TEXTO FORNECIDO>
São Paulo, segunda-feira, 01 de março de 2004

Texto Anterior | Próximo Texto | Índice

ENTREVISTA DA 2ª

ROBERT BRENNER

Para historiador dos EUA, condução macroeconômica deve afastar investimentos produtivos de longo prazo

Política de Lula levará país à estagnação, diz professor

ÉRICA FRAGA
DA REPORTAGEM LOCAL

As políticas macroeconômica e fiscal do governo Lula tendem a resultar em estagnação econômica pontuada por crises financeiras. Essa é a opinião do norte-americano Robert Brenner, um dos maiores historiadores econômicos de esquerda da atualidade.
Segundo Brenner, professor e diretor do Centro de Teoria Social e História Comparativa da Universidade da Califórnia em Los Angeles (UCLA), nos EUA, os cortes de gastos do governo em infra-estrutura e a renda deprimida da população brasileira tendem a afastar investimentos produtivos de longo prazo no país.
O forte fluxo de capitais recebido por países em desenvolvimento, como o Brasil, é, segundo ele, fruto de uma bolha (valorização sem base em fundamentos).
Para ele, essa situação é de alto risco porque depende da manutenção "das taxas de juros mais baixas do pós-guerra" nos Estados Unidos, o que é improvável.
Leia a seguir a entrevista de Brenner à Folha.

 

Folha - Até que ponto os EUA se recuperaram da recessão de 2001?
Robert Brenner -
A vitalidade da recuperação norte-americana foi muito exagerada pela imprensa. Dada a dimensão historicamente inédita do estímulo governamental -taxas de juros de curto prazo perto de seu ponto mais baixo no pós-guerra, déficit federal atingindo os 4,5% do Produto Interno Bruto (PIB) e significativa desvalorização do dólar-, a expansão da economia foi fraca.
O crescimento anualizado de 8,2% no PIB no terceiro trimestre de 2003 parecia ser um sinal de que a economia havia decolado, depois de se manter estagnada no primeiro semestre. Mas a tendência era profundamente enganosa, já que a súbita aceleração resultou principalmente de fatores temporários, insustentáveis, como as imensas restituições de impostos e a liqüidação de investimentos em domicílios pelas famílias.
A economia entrou em recessão em 2001 como resultado do excesso de capacidade, que conduziu a uma forte queda da lucratividade em todo o setor industrial, bem como pelo efeito negativo que o "crash" das Bolsas teve sobre o patrimônio dos investidores.

PEDIDO ESCRITO 1>
Duplique na íntegra o trecho da entrevista com Robert Brenner, tudo o que vai de "Política de Lula" até "base em fundamentos).".
PEDIDO ESCRITO 2>
Indique se cada afirmação concorda com a entrevista com Robert Brenner, respondendo sim ou não e citando literalmente as palavras que decidem: (a) Brenner dirige o Centro de Teoria Social e História Comparativa da UCLA; (b) o déficit federal dos EUA chegou a 8,2% do PIB; (c) para Brenner, a manutenção das taxas de juros baixas nos EUA é provável.
Os dados que vêm a seguir têm origem em uma fonte distinta da entrevista.

DADOS FORNECIDOS>

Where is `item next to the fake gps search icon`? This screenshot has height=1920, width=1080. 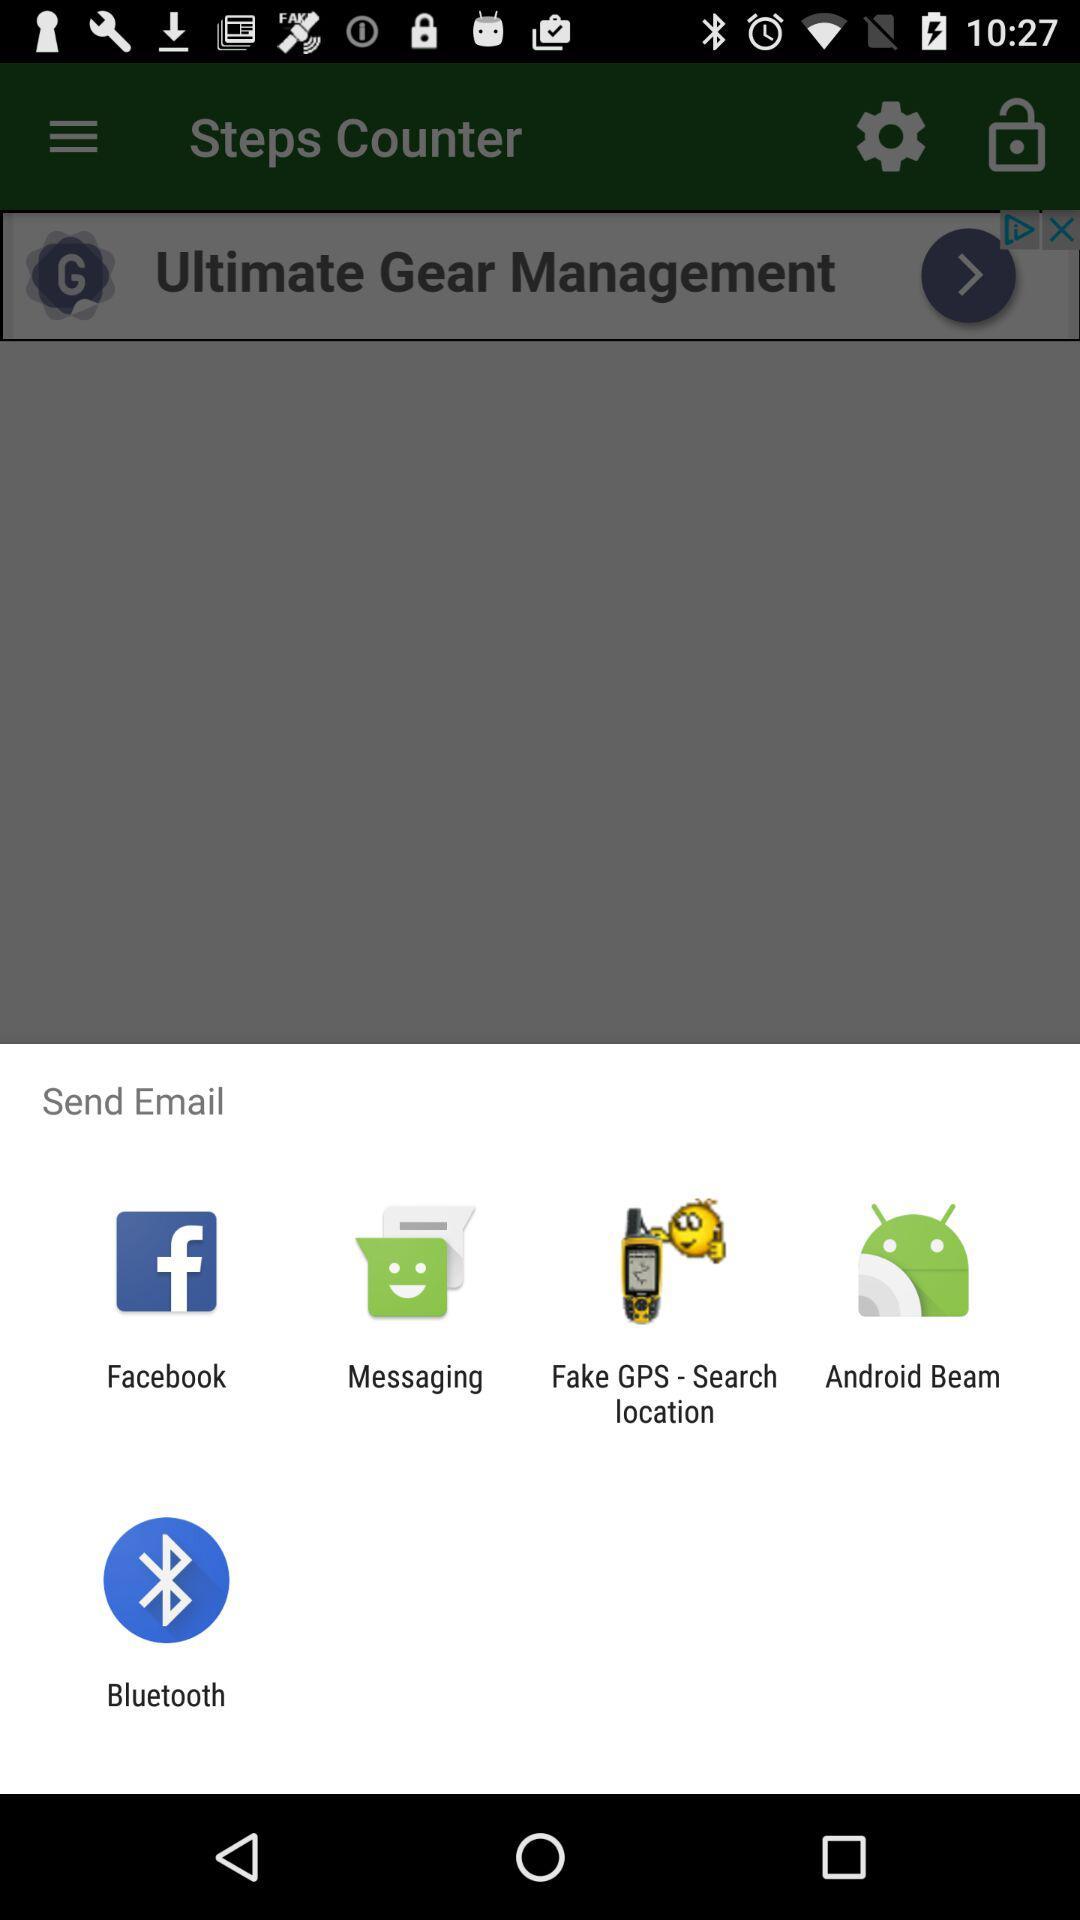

RESPOSTA ESCRITA 1>
Política de Lula levará país à estagnação, diz professor

ÉRICA FRAGA
DA REPORTAGEM LOCAL

As políticas macroeconômica e fiscal do governo Lula tendem a resultar em estagnação econômica pontuada por crises financeiras. Essa é a opinião do norte-americano Robert Brenner, um dos maiores historiadores econômicos de esquerda da atualidade.
Segundo Brenner, professor e diretor do Centro de Teoria Social e História Comparativa da Universidade da Califórnia em Los Angeles (UCLA), nos EUA, os cortes de gastos do governo em infra-estrutura e a renda deprimida da população brasileira tendem a afastar investimentos produtivos de longo prazo no país.
O forte fluxo de capitais recebido por países em desenvolvimento, como o Brasil, é, segundo ele, fruto de uma bolha (valorização sem base em fundamentos).

RESPOSTA ESCRITA 2>
(a) Sim: "professor e diretor do Centro de Teoria Social e História Comparativa da Universidade da Califórnia em Los Angeles (UCLA)".
(b) Não: "déficit federal atingindo os 4,5% do Produto Interno Bruto (PIB)".
(c) Não: "das taxas de juros mais baixas do pós-guerra" nos Estados Unidos, o que é improvável".